По мнению самого хана, причиной такого неудовольствия мурз против него были внешние подстрекательства, и потому он зорко следил за ссыльным братом своим Девлет-Гераем. Когда Девлет-Герай просил разрешения Порты оставить Родос и поселиться в Румелии и на просьбу его уже последовало султанское согласие, то Каплан-Герай, проведав об этом, поспешил заявить со своей стороны, что происходящие в Крыму волнения и беспокойства будто бы возникают чрез письма и внушения Девлет-Герая, а следовательно, водворение его в Румелии сделает его еще более опасным для спокойствия в ханстве. Инсинуация хана имела успех.
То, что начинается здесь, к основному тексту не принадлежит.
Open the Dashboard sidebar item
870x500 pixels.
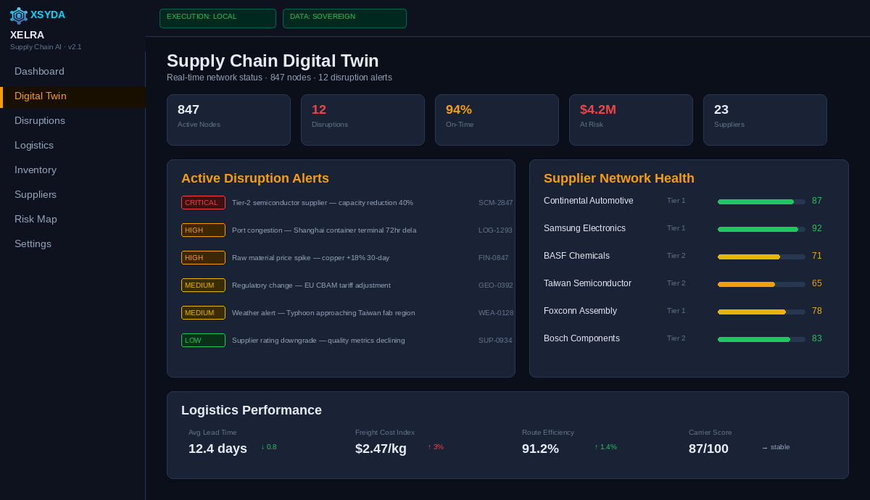click(x=39, y=72)
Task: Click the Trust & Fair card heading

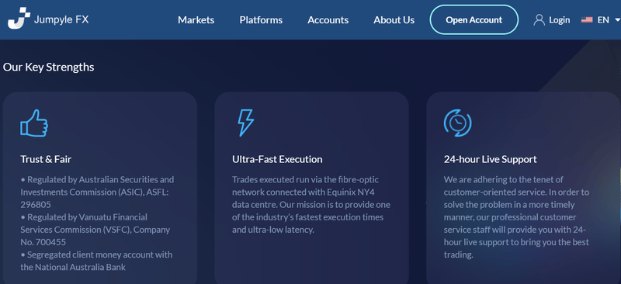Action: [x=46, y=159]
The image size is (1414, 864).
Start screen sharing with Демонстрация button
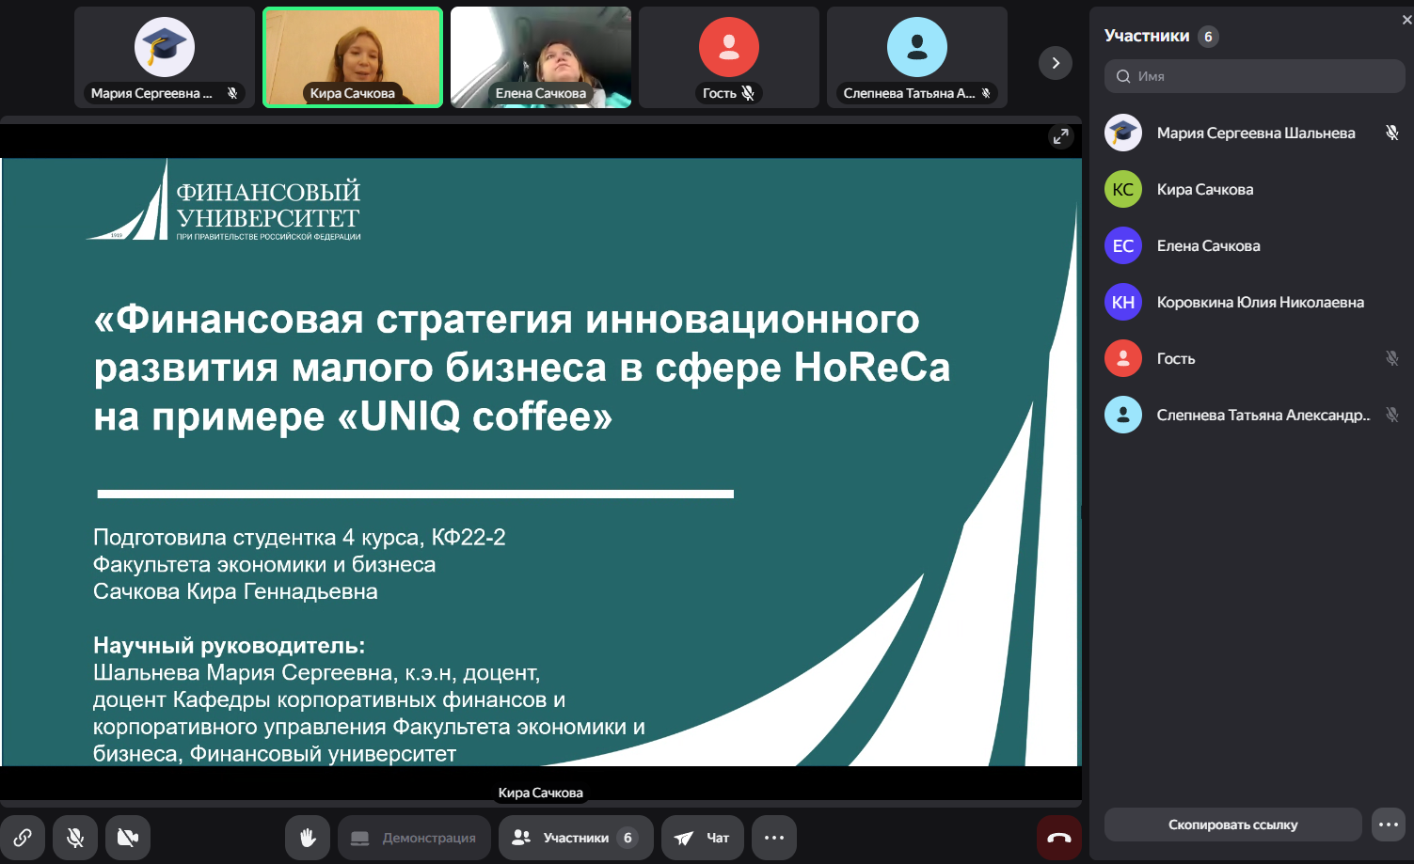[x=414, y=838]
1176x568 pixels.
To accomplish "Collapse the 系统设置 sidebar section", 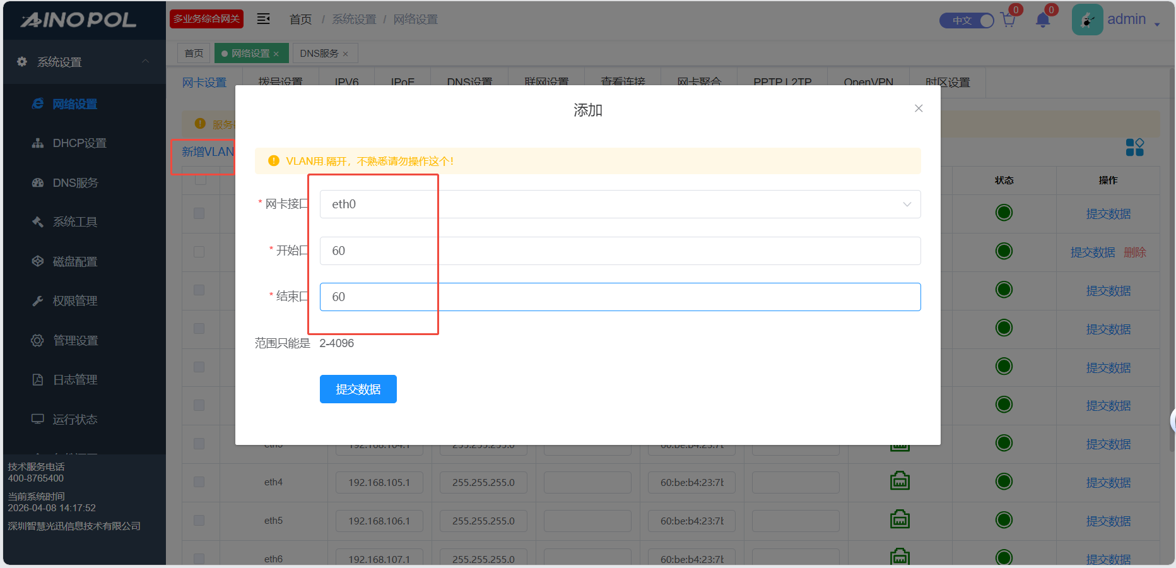I will click(x=145, y=62).

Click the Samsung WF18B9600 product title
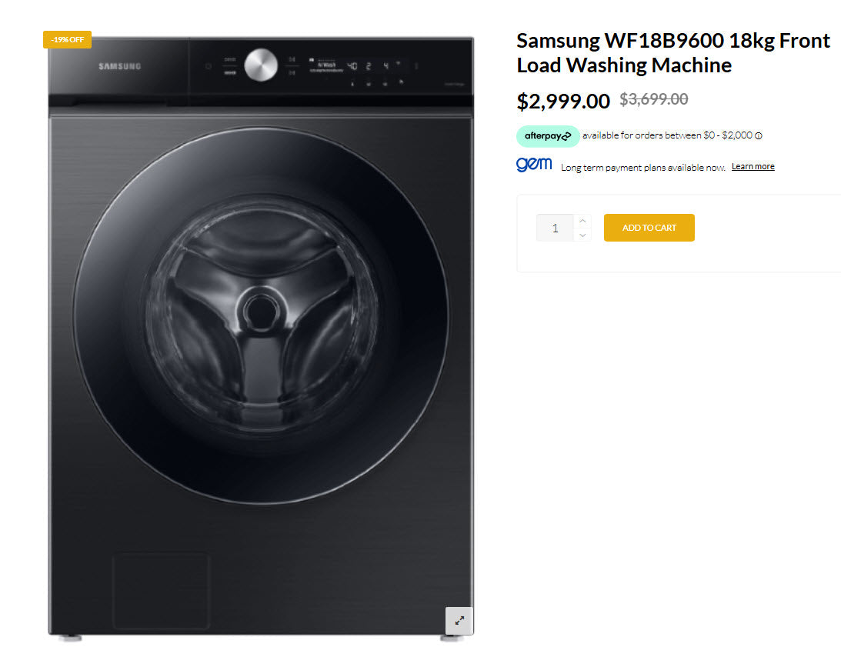(x=672, y=52)
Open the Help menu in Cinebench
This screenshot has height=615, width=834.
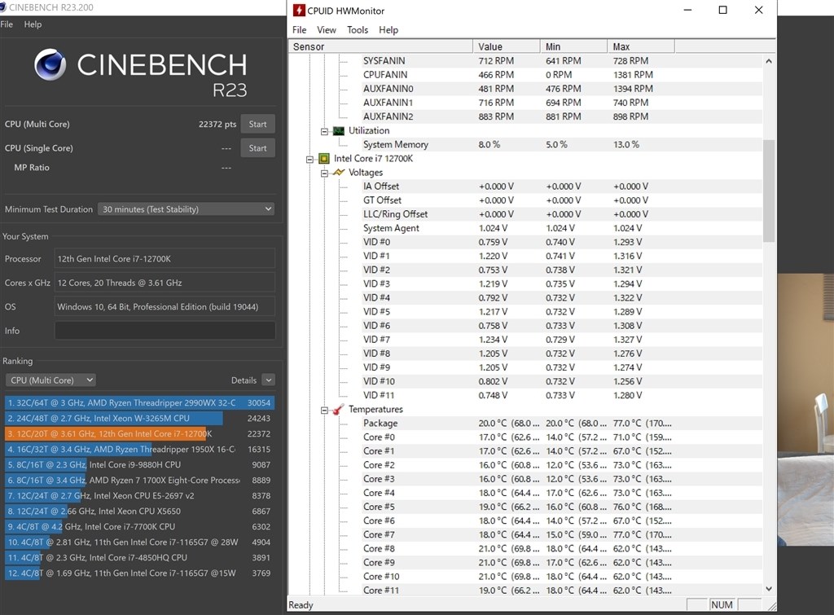(33, 24)
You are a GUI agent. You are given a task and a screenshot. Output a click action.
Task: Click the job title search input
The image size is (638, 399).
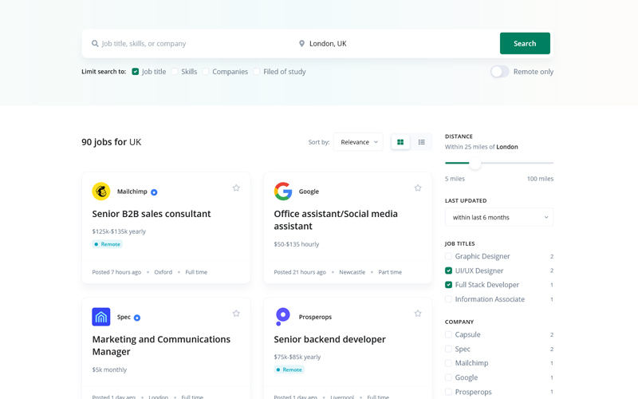point(191,44)
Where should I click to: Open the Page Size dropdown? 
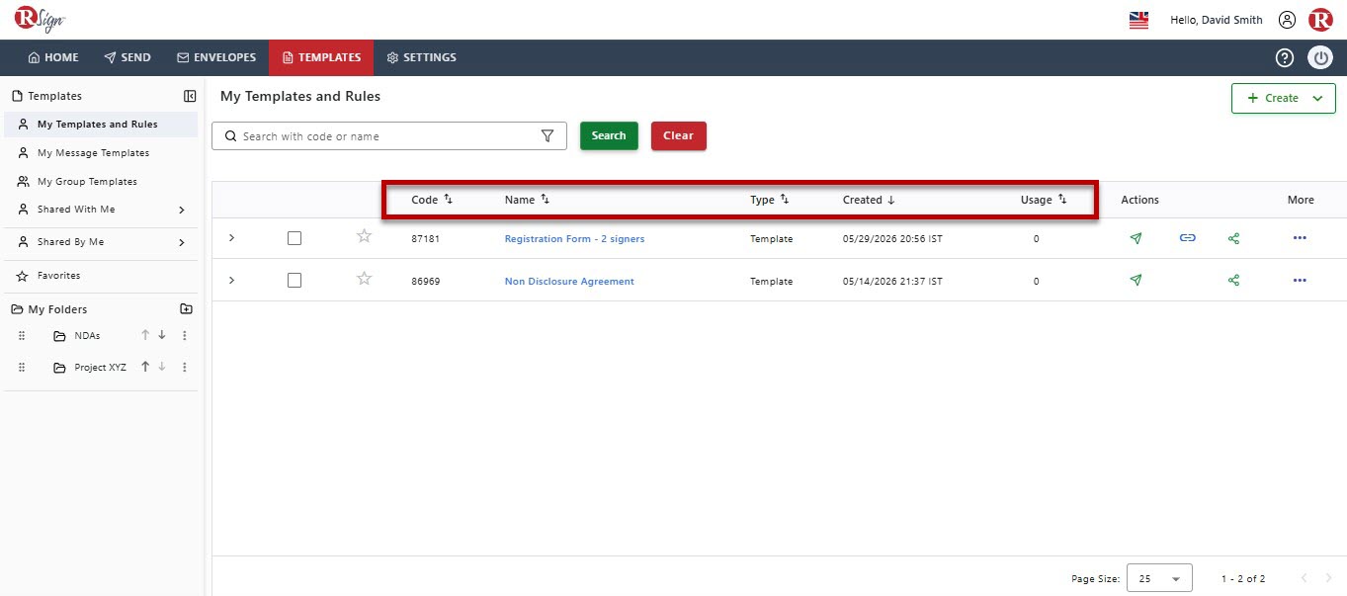click(x=1159, y=578)
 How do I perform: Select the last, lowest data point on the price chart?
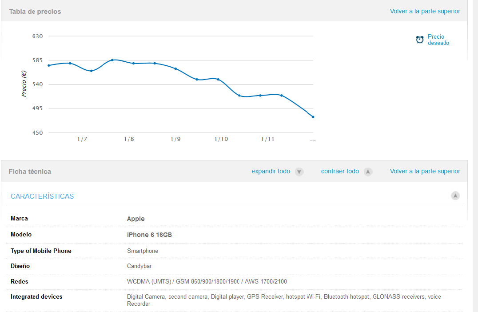coord(313,117)
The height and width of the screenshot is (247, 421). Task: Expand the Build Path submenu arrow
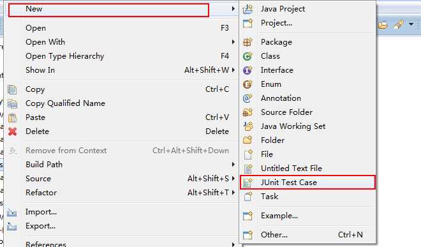pyautogui.click(x=233, y=164)
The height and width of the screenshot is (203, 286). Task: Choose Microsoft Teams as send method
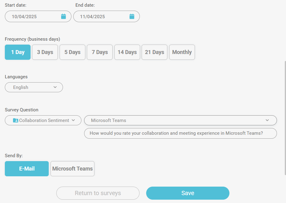pos(72,169)
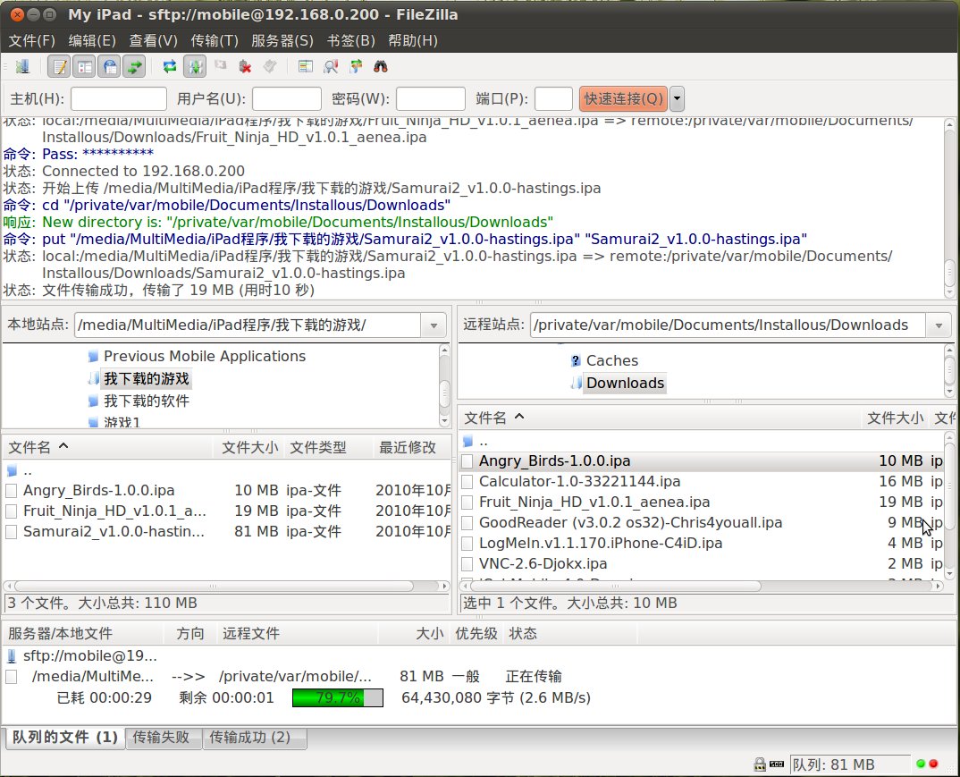Toggle the transfer queue display
Image resolution: width=960 pixels, height=777 pixels.
tap(135, 66)
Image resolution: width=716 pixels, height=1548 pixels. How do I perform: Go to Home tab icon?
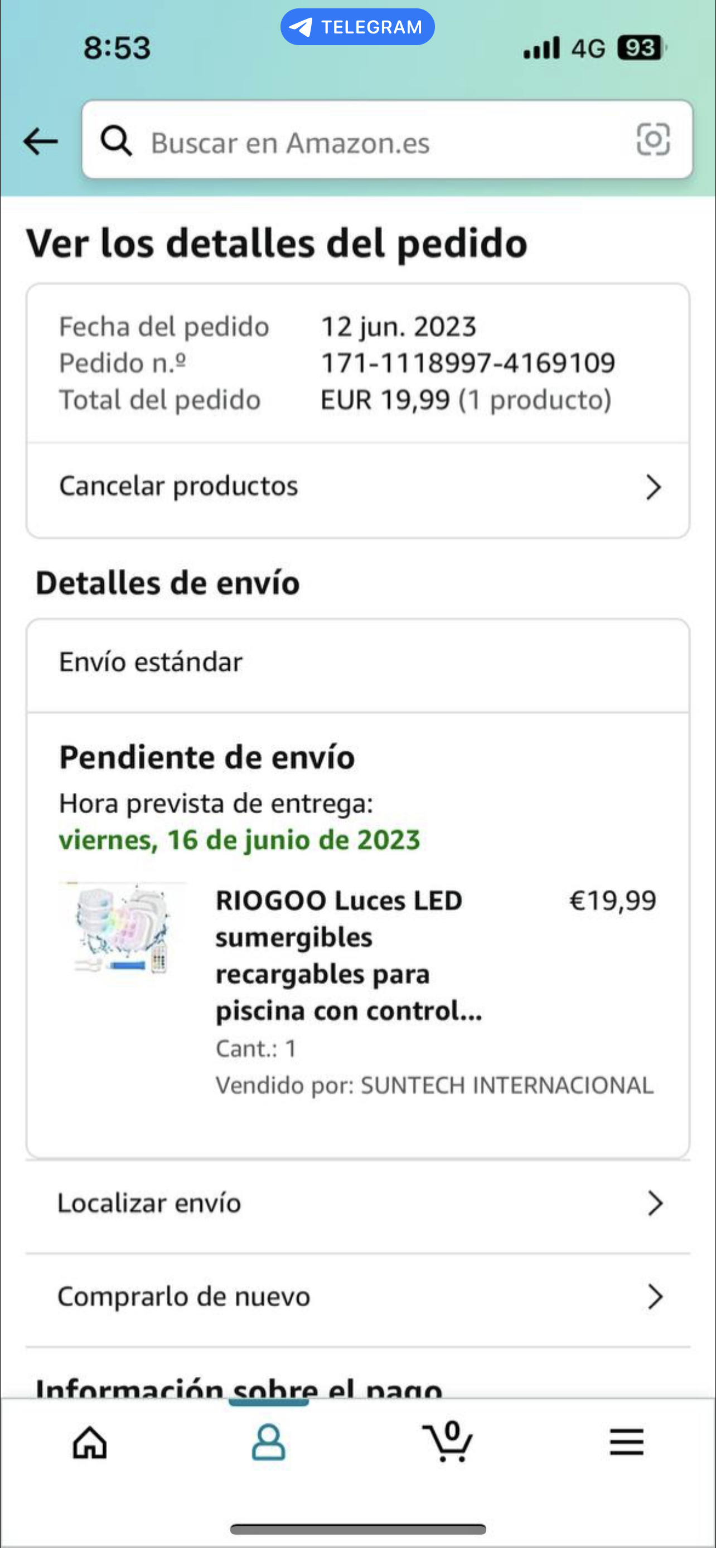(x=90, y=1442)
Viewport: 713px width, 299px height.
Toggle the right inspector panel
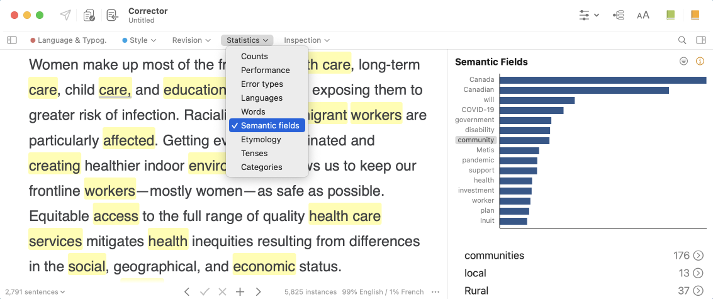(x=700, y=40)
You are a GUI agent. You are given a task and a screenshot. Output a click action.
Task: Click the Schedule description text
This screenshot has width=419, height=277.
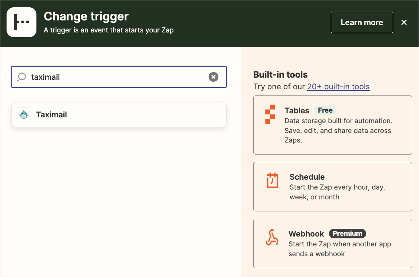click(337, 192)
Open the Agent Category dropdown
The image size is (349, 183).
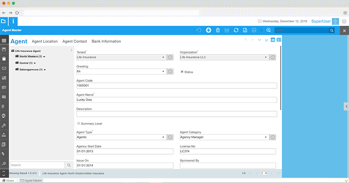pyautogui.click(x=265, y=137)
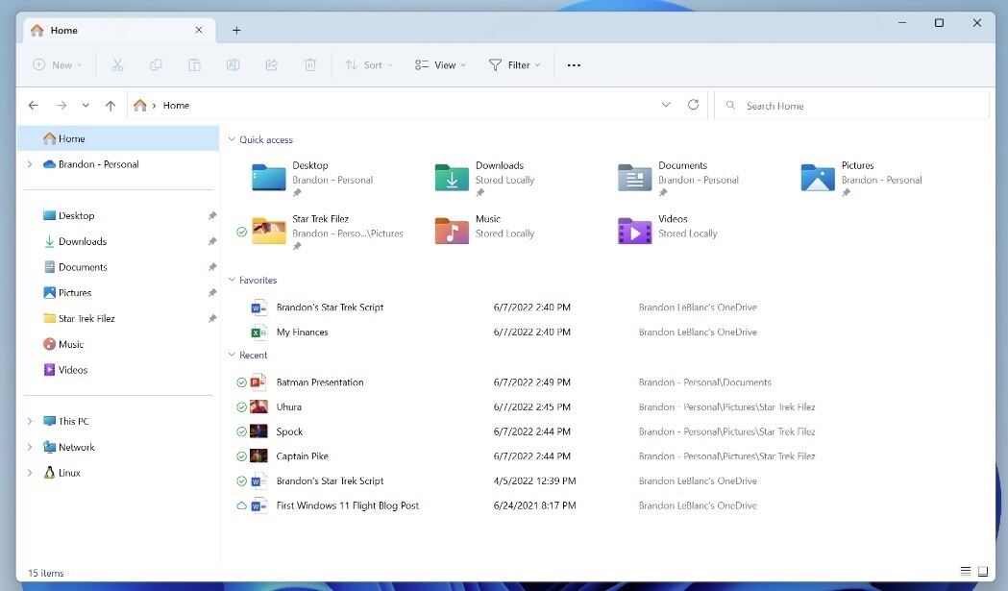This screenshot has height=591, width=1008.
Task: Unpin Desktop from the sidebar
Action: click(212, 216)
Но что погубило Каплан-Герая, так это неудачный поход его на черкесов. Стремление поживиться богатым ясы-рем с них под предлогом мести за убийство Шегбаз-Герая и, главное, опасение потерять доход с откочевавших подальше кабардинцев в бездоходное время побуждали хана к осуществлению задуманного им похода. Сначала, еще в начале 1119 года (весной 1707) он отправил калгу своего Менглы-Герая уговорить черкесов вернуться в прежнее местожительство; но тот, пробыв там до зимы, вернулся без всякого толка. Тогда Каплан-Герай решился в следующую весну отправиться сам. С этой целью он составил совет важнейших мурз крымских, которые отклоняли его от похода, совершенно резонно выставляя на вид неуменье татар владеть огнестрельным оружием, недостаток припасов и обременительность налогов на и без того бедный народ. Особливо были против военной затеи хана ширинский мирлива[18] Сары-Кадыр-Шаг-бек и Эльхадж-Джан-Тимур-мурза. Но хан пренебрег их советами. Разнесся в народе слух, что он собирался казнить Эльхадж-Джан-Тимура и его товарищей, и дело дошло бы непременно до бунта ширинских эмиров, если бы только упомянутый Кадыр-Шаг-бек да Гуледж-Абду-ль-Ла-эфенди своим посредничеством не помирили хана с мурзами. Тем не менее Каплан-Герай собрал огромную армию, завербовав по человеку с каждого дома, а с горожан взыскавши налог, известный под именем «капы-кулу», да еще присовокупив сюда орды ногайских племен, известных под прозвищем «детей трех матерей». Оттоманское же правительство, вероятно обрадовавшись случаю хоть чем-нибудь занять тяготившихся бездействием и лишь производивших мятежи и волнения крымцев, не только дало свое соизволение на предпринятый поход, но еще предписало кафскому[19] бейлербею[20] Муртаза-паше присоединиться со своим штабом к ханской кампании. Ближайшая цель похода была выжить кабардинцев из их нового поселения (автор «Краткой истории» определяет его на берегу реки Неджана[21]) и вернуть их на прежнее местожительство у Беш-Тау. Предприятие, однако же, имело плачевный исход. Сперва глава кабардинский Кургук-бек присылал к хану послов с предложением увеличения дани ясырем и драгоценными вещами с условием не трогать их. Но когда мирные предложения были отвергнуты, то несчастные черкесы прибегли к хитрости и произвели ночью внезапное нападение на ханский лагерь, перерезав тех, кто не успел спастись бегством.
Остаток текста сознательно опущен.